For this listing, the lines between the one holding "Click the 搜开源 search input field" and the one holding "Given: Open the DRUDGE bookmark link", inclusive, must be set down exactly.

▶ **Data for this exercise**
= = = = = = =

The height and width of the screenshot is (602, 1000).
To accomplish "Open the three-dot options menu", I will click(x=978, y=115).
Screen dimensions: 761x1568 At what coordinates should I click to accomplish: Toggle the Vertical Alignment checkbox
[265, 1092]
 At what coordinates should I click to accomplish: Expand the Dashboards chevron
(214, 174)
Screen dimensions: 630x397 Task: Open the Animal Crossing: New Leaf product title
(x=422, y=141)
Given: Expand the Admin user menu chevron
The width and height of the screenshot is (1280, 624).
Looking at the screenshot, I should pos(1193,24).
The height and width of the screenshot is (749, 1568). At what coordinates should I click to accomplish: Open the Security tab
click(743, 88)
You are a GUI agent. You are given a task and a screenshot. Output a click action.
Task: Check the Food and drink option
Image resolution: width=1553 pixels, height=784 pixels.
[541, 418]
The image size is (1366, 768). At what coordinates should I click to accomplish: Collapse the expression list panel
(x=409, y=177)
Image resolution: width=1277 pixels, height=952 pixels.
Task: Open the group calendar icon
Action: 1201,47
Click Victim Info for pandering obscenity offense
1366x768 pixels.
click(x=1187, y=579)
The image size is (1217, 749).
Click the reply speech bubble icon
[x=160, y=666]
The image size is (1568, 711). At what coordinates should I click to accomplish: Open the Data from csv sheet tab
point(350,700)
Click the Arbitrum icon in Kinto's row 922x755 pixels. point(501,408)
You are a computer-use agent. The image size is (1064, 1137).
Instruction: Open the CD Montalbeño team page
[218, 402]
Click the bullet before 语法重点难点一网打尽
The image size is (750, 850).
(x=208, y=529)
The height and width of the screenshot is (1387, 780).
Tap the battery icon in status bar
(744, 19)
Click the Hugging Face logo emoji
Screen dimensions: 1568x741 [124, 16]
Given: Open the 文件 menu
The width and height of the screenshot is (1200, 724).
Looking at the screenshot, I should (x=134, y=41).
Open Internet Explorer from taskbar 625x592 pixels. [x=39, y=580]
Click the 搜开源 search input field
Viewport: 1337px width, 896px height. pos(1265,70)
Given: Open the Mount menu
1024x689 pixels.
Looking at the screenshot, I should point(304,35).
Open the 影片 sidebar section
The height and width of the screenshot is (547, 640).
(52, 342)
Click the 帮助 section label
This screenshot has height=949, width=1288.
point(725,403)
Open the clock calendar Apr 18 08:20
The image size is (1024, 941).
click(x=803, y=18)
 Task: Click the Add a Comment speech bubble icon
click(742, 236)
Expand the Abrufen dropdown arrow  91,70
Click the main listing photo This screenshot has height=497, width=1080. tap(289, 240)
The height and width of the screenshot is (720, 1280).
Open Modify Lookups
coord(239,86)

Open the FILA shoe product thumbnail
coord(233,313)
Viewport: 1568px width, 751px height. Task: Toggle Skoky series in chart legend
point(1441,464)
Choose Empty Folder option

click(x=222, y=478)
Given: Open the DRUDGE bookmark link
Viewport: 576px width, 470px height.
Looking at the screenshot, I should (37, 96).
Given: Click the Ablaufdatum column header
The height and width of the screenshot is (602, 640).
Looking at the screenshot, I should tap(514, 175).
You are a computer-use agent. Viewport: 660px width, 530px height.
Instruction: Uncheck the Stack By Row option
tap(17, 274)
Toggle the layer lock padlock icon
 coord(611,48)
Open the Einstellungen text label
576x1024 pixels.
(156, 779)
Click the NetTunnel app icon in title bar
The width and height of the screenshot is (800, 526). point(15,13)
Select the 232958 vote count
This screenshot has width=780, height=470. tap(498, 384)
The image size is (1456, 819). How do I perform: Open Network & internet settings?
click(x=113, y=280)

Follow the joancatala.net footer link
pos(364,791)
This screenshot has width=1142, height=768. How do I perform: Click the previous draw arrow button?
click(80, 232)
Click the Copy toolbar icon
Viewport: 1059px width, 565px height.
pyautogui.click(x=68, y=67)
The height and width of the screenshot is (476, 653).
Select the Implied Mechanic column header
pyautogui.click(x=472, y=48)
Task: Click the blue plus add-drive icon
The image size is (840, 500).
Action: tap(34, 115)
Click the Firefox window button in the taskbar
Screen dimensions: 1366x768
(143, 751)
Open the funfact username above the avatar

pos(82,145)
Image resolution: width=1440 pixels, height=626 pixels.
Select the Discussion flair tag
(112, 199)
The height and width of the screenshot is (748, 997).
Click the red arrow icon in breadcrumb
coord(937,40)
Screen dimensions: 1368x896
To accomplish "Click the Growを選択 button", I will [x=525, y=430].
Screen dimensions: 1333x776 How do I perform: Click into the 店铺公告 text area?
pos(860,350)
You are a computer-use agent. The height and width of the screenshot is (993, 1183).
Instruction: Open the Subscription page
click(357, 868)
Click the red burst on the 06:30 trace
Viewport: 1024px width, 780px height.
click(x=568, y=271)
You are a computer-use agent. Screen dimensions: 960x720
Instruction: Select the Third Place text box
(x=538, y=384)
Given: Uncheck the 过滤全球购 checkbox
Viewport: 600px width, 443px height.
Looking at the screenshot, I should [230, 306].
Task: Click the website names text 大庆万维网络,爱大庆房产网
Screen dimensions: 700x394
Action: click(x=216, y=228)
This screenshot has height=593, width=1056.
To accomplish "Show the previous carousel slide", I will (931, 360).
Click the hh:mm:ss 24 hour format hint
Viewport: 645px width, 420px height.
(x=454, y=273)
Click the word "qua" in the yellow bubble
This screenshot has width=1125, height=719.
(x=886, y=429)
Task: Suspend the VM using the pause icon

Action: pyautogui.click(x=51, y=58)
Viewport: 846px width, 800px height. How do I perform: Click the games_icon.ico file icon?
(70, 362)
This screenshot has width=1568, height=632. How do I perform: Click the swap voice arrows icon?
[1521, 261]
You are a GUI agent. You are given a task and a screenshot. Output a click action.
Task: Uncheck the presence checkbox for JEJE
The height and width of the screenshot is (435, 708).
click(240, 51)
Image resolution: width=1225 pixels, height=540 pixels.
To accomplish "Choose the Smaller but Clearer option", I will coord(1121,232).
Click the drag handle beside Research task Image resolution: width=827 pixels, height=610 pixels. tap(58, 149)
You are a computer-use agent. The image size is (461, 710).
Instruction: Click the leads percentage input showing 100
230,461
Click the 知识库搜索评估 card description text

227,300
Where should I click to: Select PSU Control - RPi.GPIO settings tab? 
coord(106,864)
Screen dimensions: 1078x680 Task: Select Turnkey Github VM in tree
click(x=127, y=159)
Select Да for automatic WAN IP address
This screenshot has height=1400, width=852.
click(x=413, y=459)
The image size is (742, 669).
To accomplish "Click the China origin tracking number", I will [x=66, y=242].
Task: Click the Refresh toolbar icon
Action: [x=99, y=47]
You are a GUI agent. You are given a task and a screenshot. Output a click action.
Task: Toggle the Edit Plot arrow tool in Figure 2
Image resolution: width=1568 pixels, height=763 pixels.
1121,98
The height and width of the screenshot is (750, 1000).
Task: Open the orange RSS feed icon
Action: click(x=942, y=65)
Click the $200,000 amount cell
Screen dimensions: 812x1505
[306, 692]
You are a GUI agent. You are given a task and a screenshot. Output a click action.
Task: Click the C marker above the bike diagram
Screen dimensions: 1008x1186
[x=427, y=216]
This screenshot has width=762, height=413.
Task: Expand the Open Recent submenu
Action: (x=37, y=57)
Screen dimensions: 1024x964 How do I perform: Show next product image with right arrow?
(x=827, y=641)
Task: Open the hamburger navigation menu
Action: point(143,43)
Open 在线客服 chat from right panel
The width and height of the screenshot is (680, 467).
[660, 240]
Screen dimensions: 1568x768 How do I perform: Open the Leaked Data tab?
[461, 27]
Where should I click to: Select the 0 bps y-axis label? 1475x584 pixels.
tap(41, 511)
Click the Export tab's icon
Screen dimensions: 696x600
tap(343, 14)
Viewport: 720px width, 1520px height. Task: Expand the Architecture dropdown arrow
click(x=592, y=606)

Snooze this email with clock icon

= = = = = = =

▶ **Response area**
Click the 搜开源 search input field
Viewport: 1337px width, 896px height. pos(1265,70)
Given: Open the Mount menu
1024x689 pixels.
Looking at the screenshot, I should point(304,35).
Open the 影片 sidebar section
The height and width of the screenshot is (547, 640).
(52, 342)
Click the 帮助 section label
This screenshot has height=949, width=1288.
point(725,403)
Open the clock calendar Apr 18 08:20
The image size is (1024, 941).
click(x=803, y=18)
 Task: Click the Add a Comment speech bubble icon
click(742, 236)
Expand the Abrufen dropdown arrow  91,70
Click the main listing photo This screenshot has height=497, width=1080. tap(289, 240)
The height and width of the screenshot is (720, 1280).
Open Modify Lookups
coord(239,86)

Open the FILA shoe product thumbnail
coord(233,313)
Viewport: 1568px width, 751px height. Task: Toggle Skoky series in chart legend
point(1441,464)
Choose Empty Folder option

click(x=222, y=478)
Given: Open the DRUDGE bookmark link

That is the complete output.